We need to identify and disrupt online offenders who hide in the digital shadows while grooming or soliciting sexual content from children. We also want to protect our members from exposure to this content.

So, imagine if we had a team of bots that detected, reported or even shut down offenders who target our kids? My hope is that we can find a way.

Another growing challenge are autonomous drones, which give criminals low-cost access to capabilities like surveillance, delivery and coordinated operations with speed precision and anonymity.

We need to detect, attribute and lawfully disrupt these drones in real time - within complex urban environments, legal constraints and without compromising public safety or trust

As the AFP navigates the tech challenges in front of us, it is important to note that co-designed programs or ideas means we can usually share these with other global law enforcement agencies, such as Five Eyes law enforcement agencies.

That means your ideas or products may not just have an Australian application but a global one.

I now want to take you back to where I started.

Under my Commissionership, the AFP will be bold, ambitious and encourage the community to understand, connect to and by inspired by our mission.

Where we can, we will partner with industry - and I suspect we will need to do that more often.

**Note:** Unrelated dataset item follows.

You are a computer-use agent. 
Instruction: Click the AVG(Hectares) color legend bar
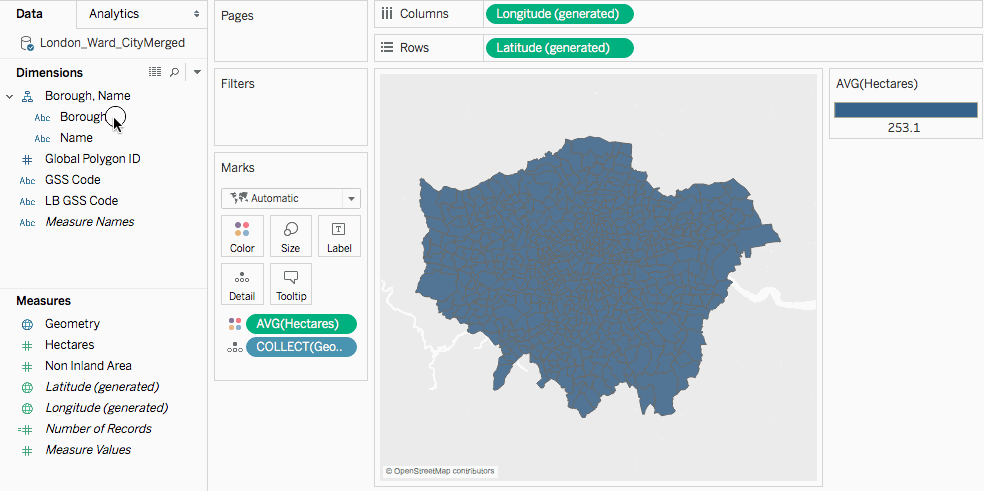[x=906, y=111]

We are facing unchartered territory as we navigate complex and complicated crime challenges.

While some of these challenges are confronting, I have no doubt that proud and innovative Australians, who value the way we live and understand what is at stake, will embrace our mission, be curious with us and contribute to service to country.

I am sure this is just the start of our conversation together.

I want to thank you for hearing me out today and I hope you will continue to help the AFP deliver its critical mission.